**DIRECTIONS FOR THIS TASK:**
Exact copy, no pictures: set down the lines from the one holding "This screenshot has height=490, width=1344." through the final line of the records below.

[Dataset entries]

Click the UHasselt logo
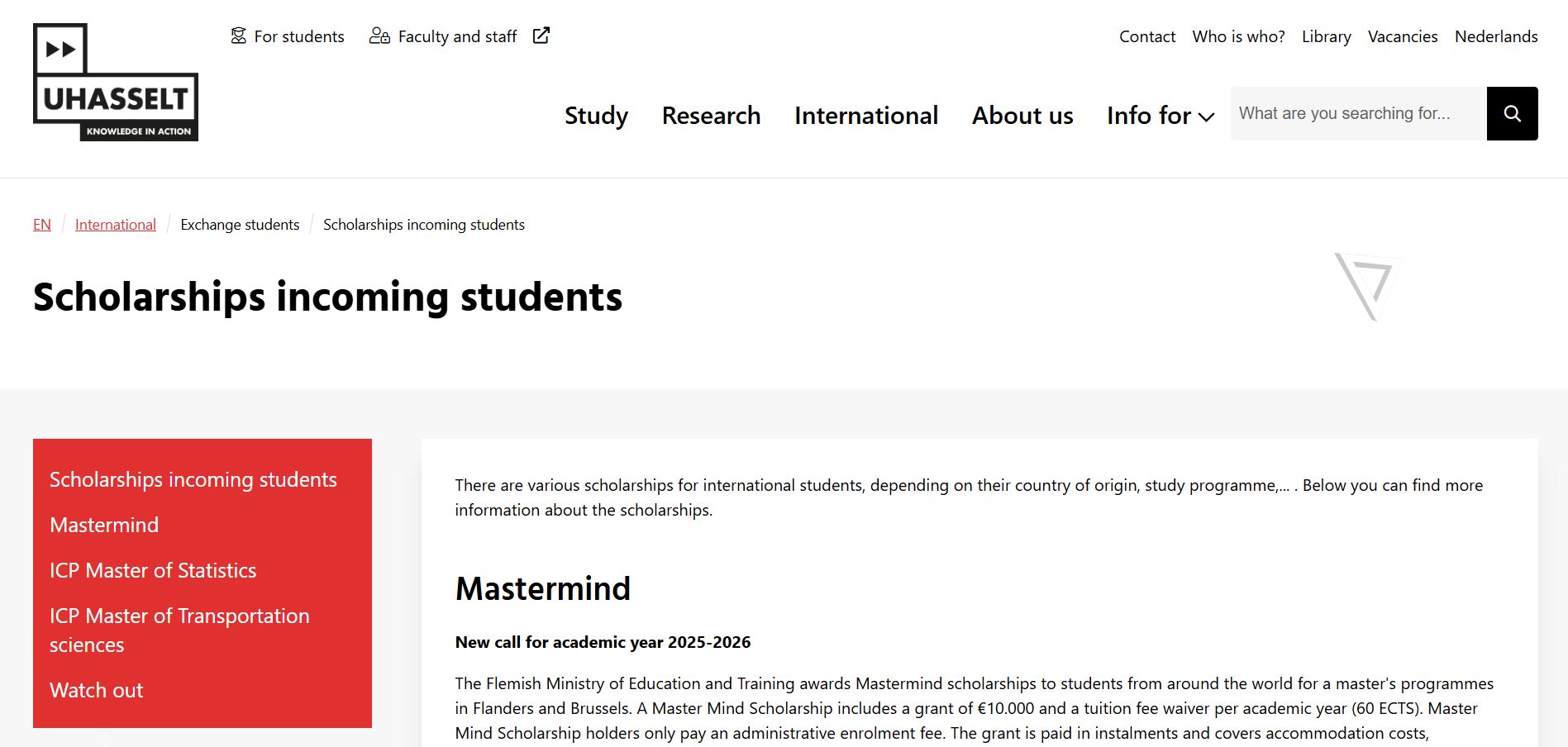The height and width of the screenshot is (747, 1568). coord(116,83)
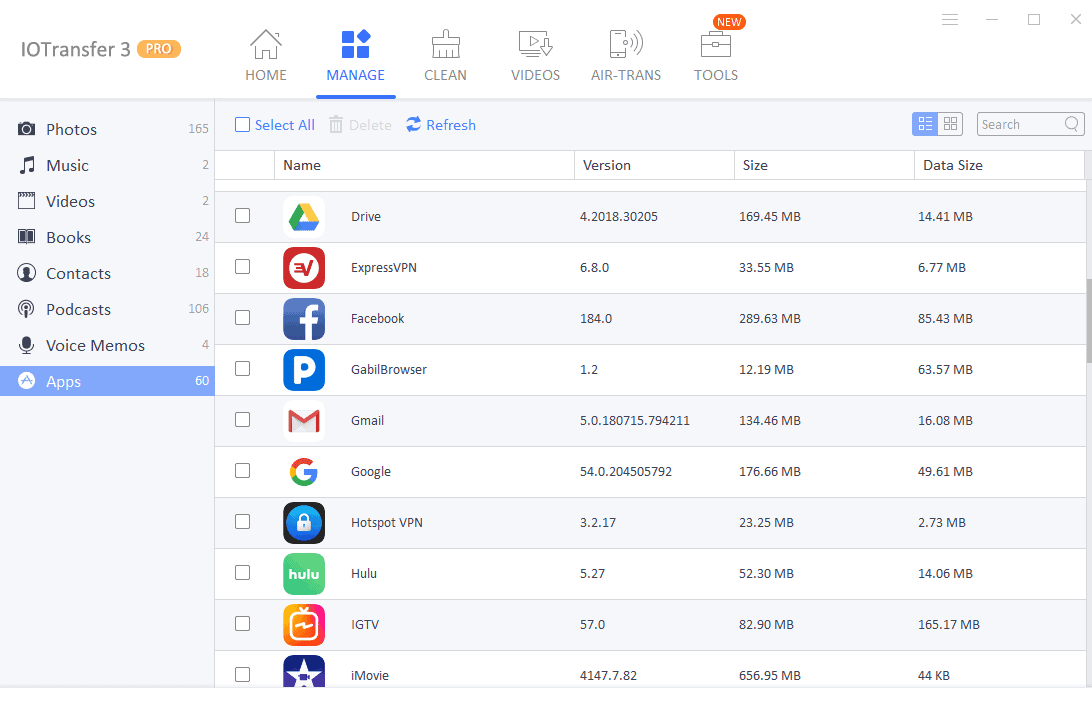Click inside the Search field

1022,123
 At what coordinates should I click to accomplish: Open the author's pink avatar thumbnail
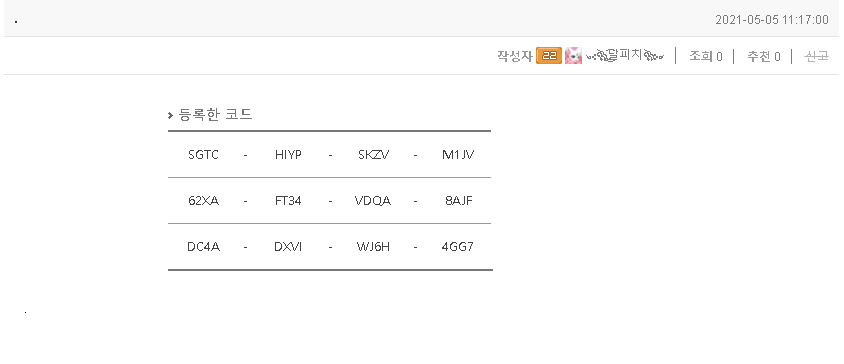573,56
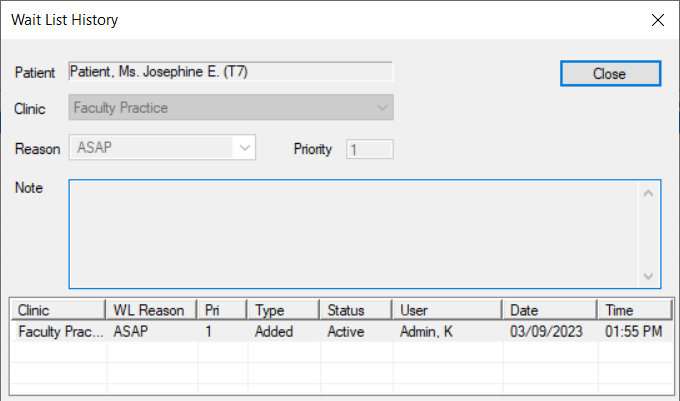Click the Note scrollbar up arrow
Image resolution: width=680 pixels, height=401 pixels.
648,193
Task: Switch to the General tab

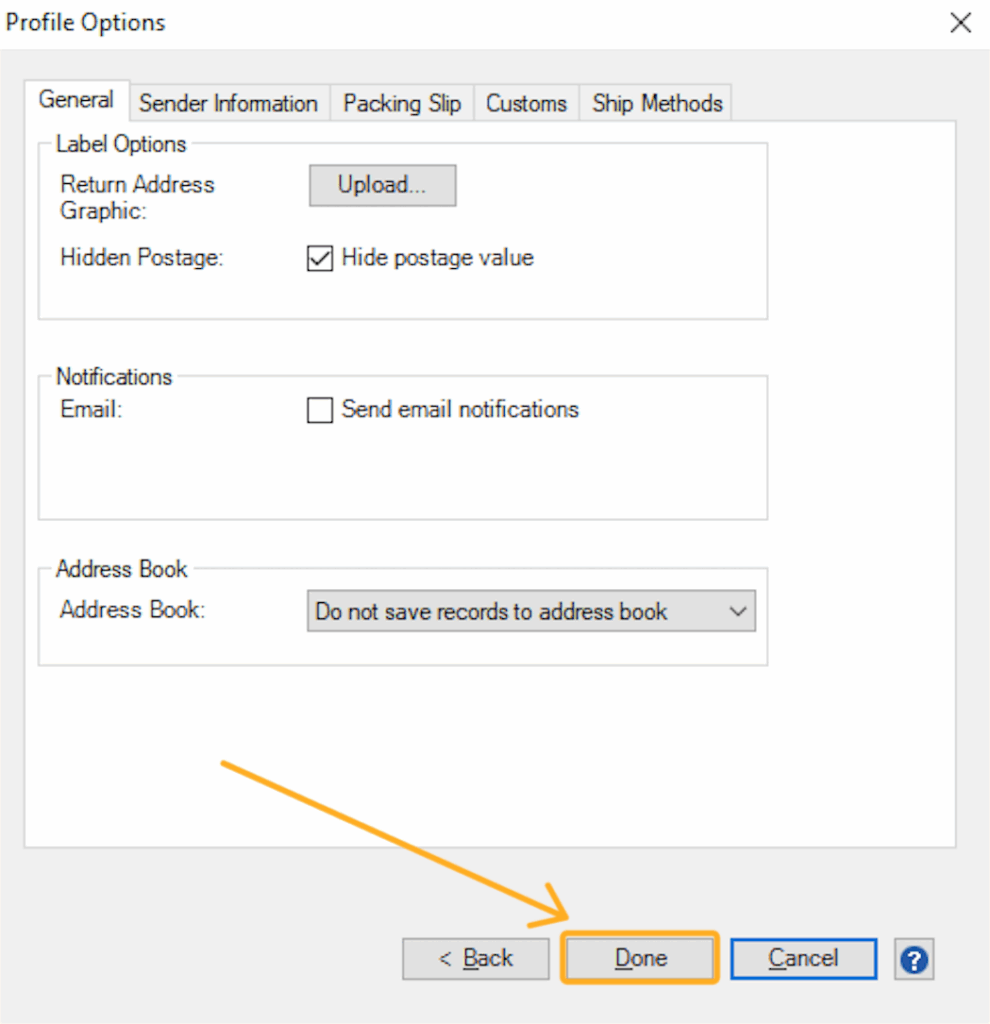Action: pos(76,100)
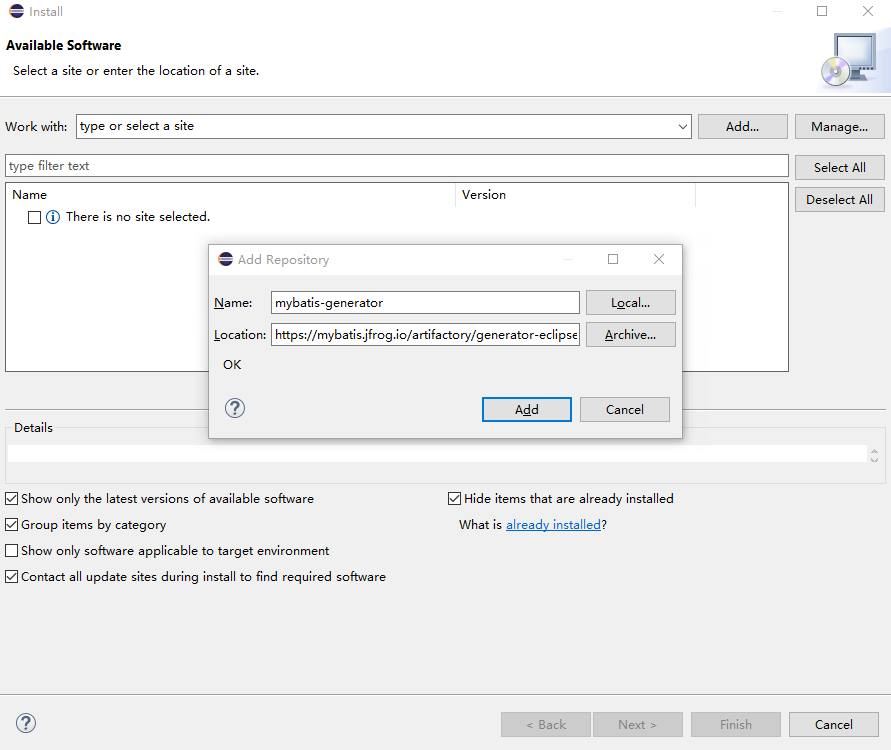891x750 pixels.
Task: Click the help icon in Add Repository dialog
Action: (x=235, y=408)
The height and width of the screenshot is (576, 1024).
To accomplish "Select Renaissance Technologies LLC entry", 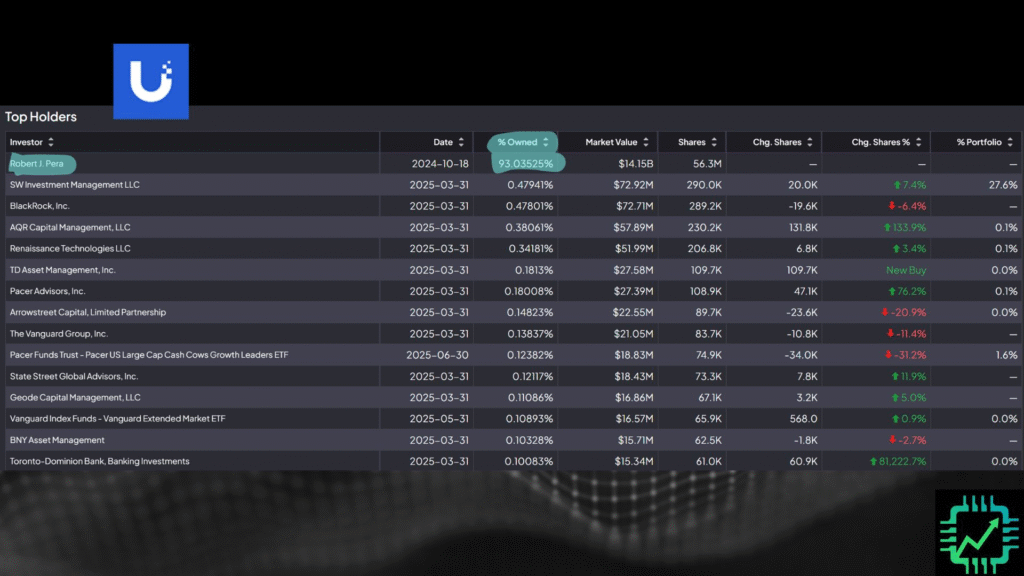I will (70, 249).
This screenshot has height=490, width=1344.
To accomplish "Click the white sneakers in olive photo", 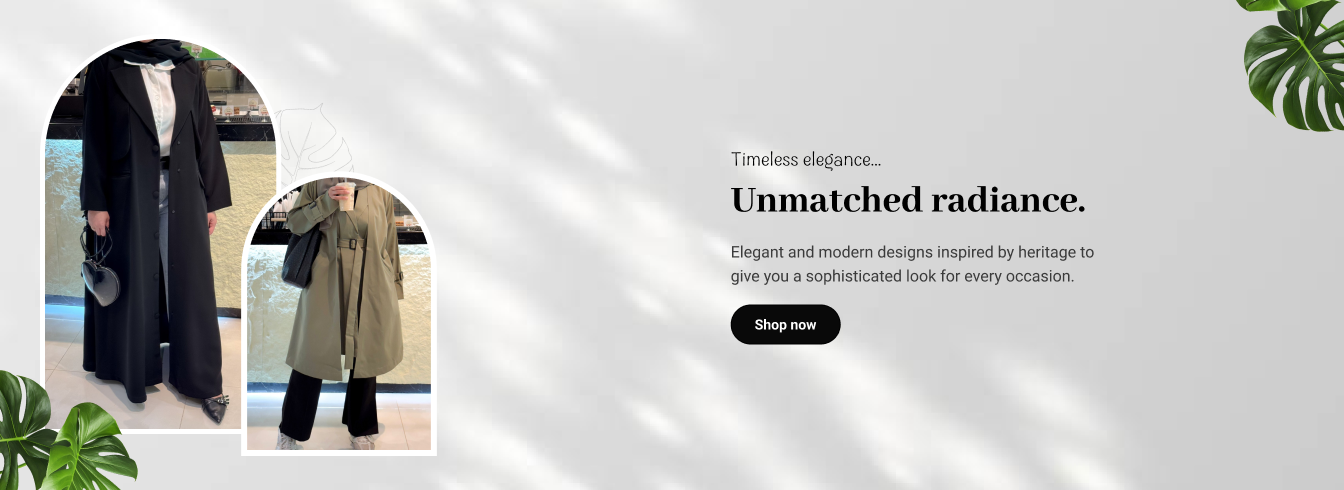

**ANSWER TO THIS EXERCISE:**
This screenshot has height=490, width=1344.
To accomplish "Click the white sneakers in olive photo", 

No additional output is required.